Pure luxury in the deep outback. A former sheep farming homestead set in 24,000ha of fragile earth. A swimming pool. A library and a fireplace and a selection of fine books and finer whisky. Arkaba Homestead is where we’ve been returning each night from our epic walks. Built in 1851, room for 10 guests and one bottomless fridge of South Australian wine. We’ve been here for three days, returning home from sunset field walks spotting the 300 bird species that exist in the region to be greeted by unfailingly polite staff members holding warm refresher towels and metal trays of gin and tonics infused with bush lemons. We’ve been waking to sunrise safari tours, spotting kangaroos and emus and shingleback lizards, and returning to cooked gourmet breakfasts of house-smoked streaky bacon and fresh pancakes. We’ve been drinking Clare Valley shiraz and staring at Venus in the night sky, glowing like the glazed muntries (native cranberries) scattered across our twice-cooked Berkshire pork belly and port wine braised radicchio. Mussels and salad for lunch. Garfish for lunch. Beef cheeks for dinner. Roasted spatchcock for dinner.
It was 2009 when the Wild Bush Luxury travel group bought Arkaba. It was, then, a desolate landscape choking on 150 years of hoof-footed animal farming that was completely at odds with the land’s ancient fragility. Feral animals and invasive weeds had turned parts of it to barren wasteland. Some 24 of the 58 known native mammals in the region have become locally extinct. One of the saddest days of Arkaba guide Charlie Eager’s life was when he cut open a feral cat to find a full-grown brown snake inside. Now a decade of relentless sheep removal and native vegetation rehabilitation programs have brought life back to the land. Foxes are down and the recovered leafless cherry bushes are up. The plants came back and the robins and finches and frogs and a million opportune moments came back with them.
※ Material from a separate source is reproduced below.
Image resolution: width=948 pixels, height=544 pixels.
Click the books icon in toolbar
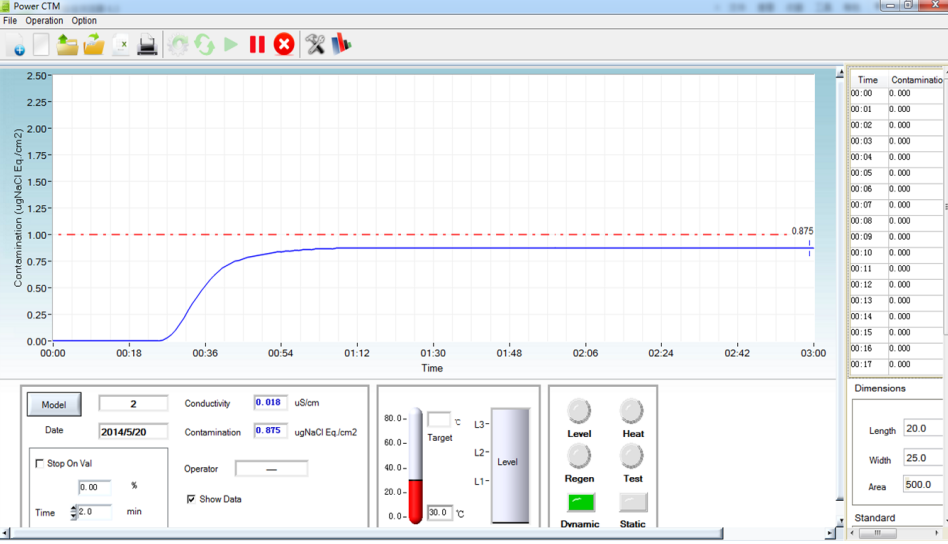[x=341, y=45]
I woke last night to a lightning storm. I switched on my bedroom lamp, opened the old homestead doors to the veranda, folded my arms across my chest and walked briefly into the arid outback flatland at 2am in my pyjamas as the total darkness of the surrounding ranges was lit up in electric silver and purple with every violent flash of thunder and lightning. Just a moment, an unforgettable moment in the middle of nowhere and everywhere.
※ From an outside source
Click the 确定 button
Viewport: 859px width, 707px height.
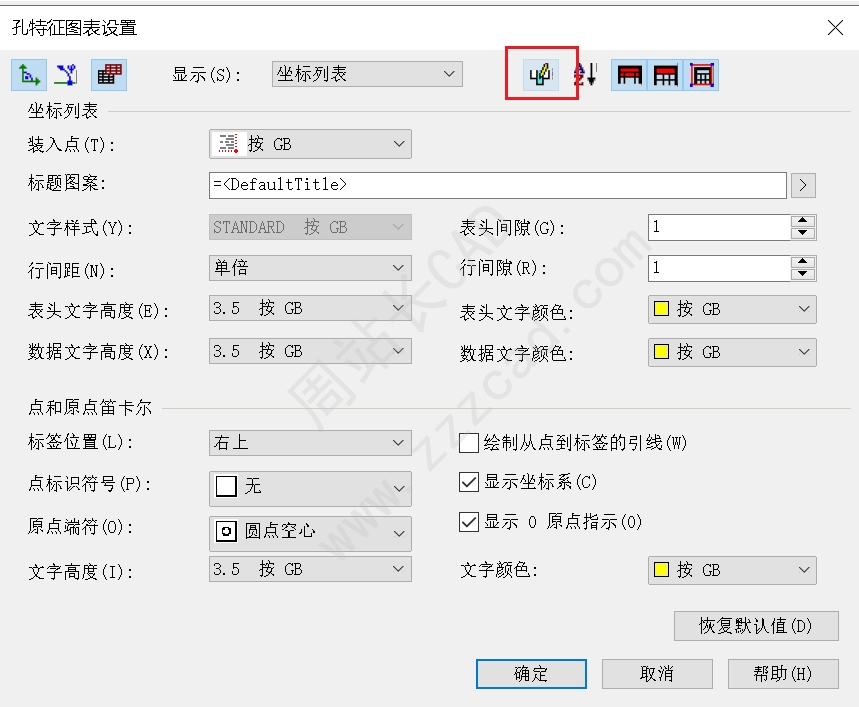coord(530,674)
And here’s another moment now. Charlie Eager looks at his watch. “We’ve made good time,” he says, turning his head to the real range summit to our right, a towering quartzite peak shaped like the bow of the Titanic emerging from the Atlantic on an upward incline.
“You think we can climb that?” I ask.
“Yeah,” says Charlie, with not a hint of doubt.
“Us?” I check again. “Up… there?”
“Sure,” Charlie says.
And that’s the thing about this Arkaba walk. It takes you to places beyond your thinking. On the Australian Walking Track Grading System — which ranks trails from Grade 1 (“no experience required, suitable for assisted wheelchair users”) to Grade 5 (“very rough, very steep and unmarked”) — this Elder Range heli-hike would be a solid five. But it’s achievable for anyone with a decent pair of walking boots, an average-to-good level of fitness and a healthy thirst for adventure.
Assess a rock’s stability. Climb onto that rock. Repeat 2000 times. When you come to a thick wall of mallee trees, you gently beat a path through it. Left foot, right foot, left foot, right foot. You do this so many times that it becomes hypnotic, transcendent even. Your hearing sharpens, your smell sharpens, your sight focuses on the native bees, on the thorns in the bushes, on the sap running from trees that the indigenous people used to fix barbs to their spears.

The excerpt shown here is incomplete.